Supplied data ->
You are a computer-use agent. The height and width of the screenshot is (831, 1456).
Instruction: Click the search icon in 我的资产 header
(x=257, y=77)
* * *
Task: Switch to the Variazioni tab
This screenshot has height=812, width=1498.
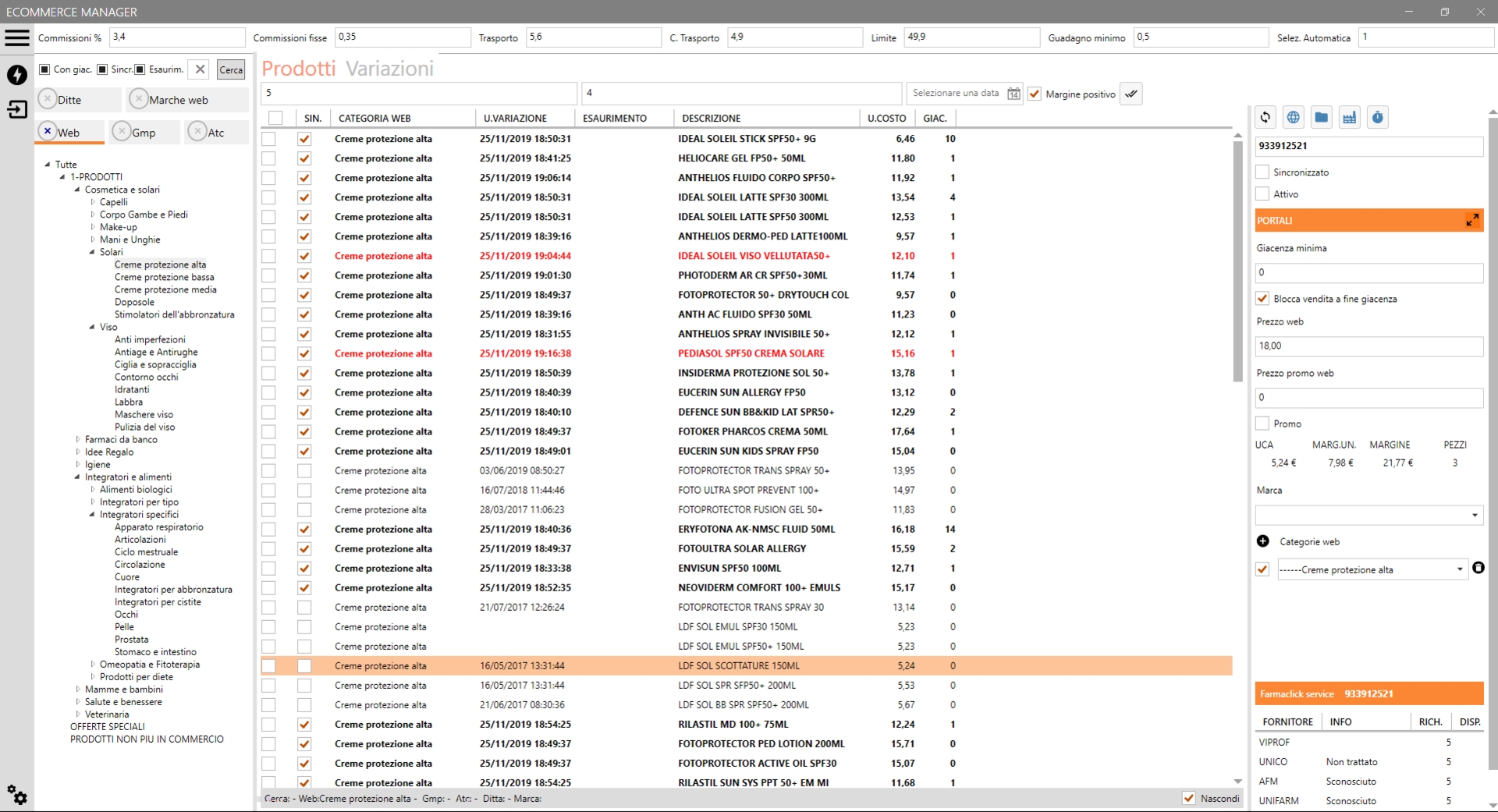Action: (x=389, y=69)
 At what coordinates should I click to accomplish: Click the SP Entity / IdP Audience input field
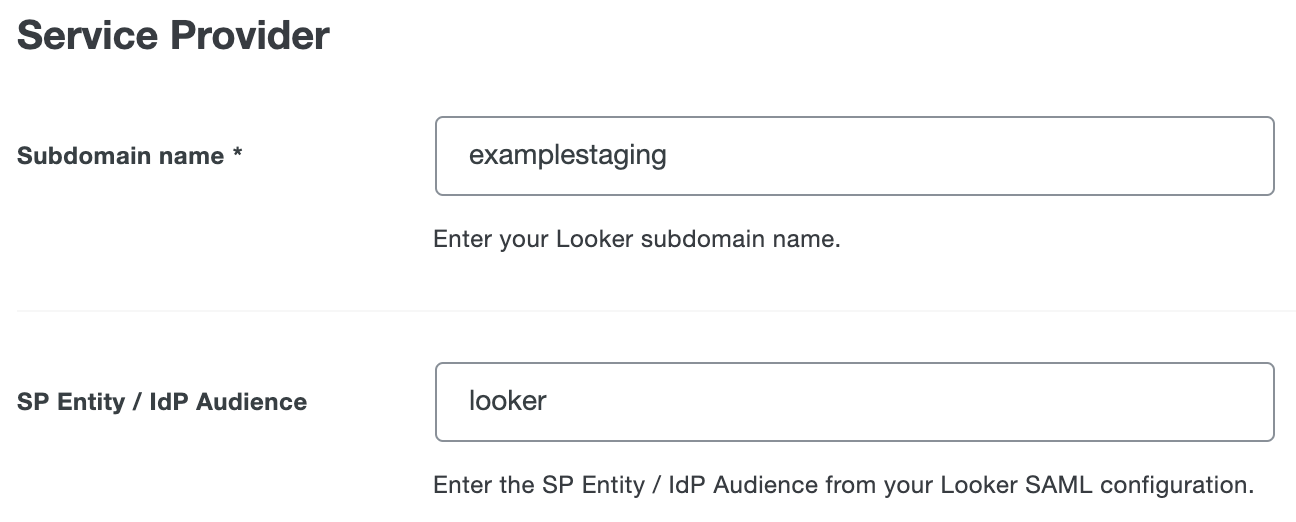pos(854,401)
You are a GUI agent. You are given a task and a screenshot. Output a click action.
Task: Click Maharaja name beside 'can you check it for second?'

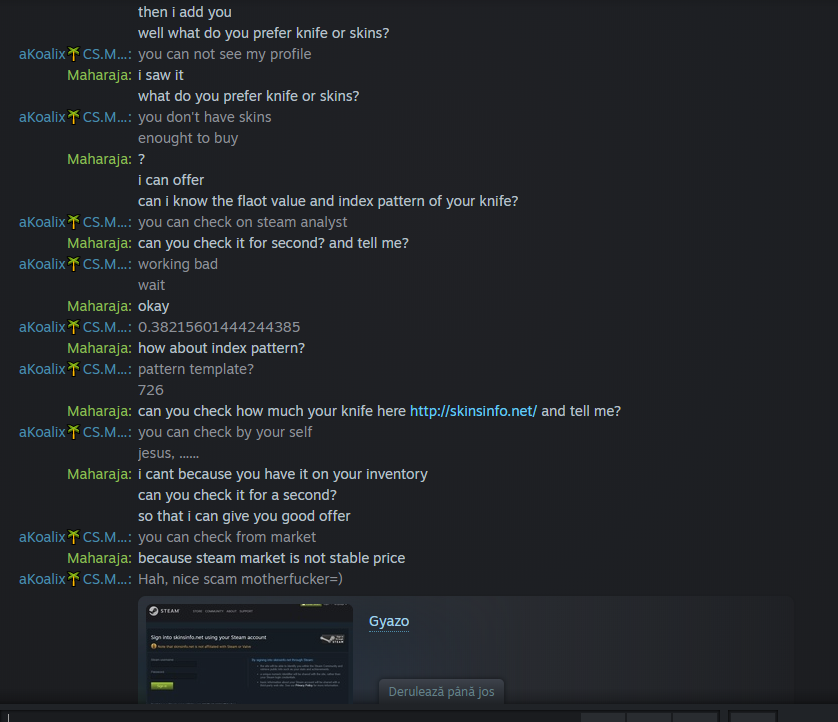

Requirements -> Arrange the records in the stretch from the line containing "You are a computer-use" through the line containing "(x=257, y=77)" as a two-column CSV with the columns instruction and coordinates. Give one row per record, putting its text and its answer each in a single quoted field, with line breaks turned into spaces.

Written answer ->
instruction,coordinates
"You are a computer-use agent. The height and width of the screenshot is (831, 1456). Instruction: Click the search icon in 我的资产 header","(x=257, y=77)"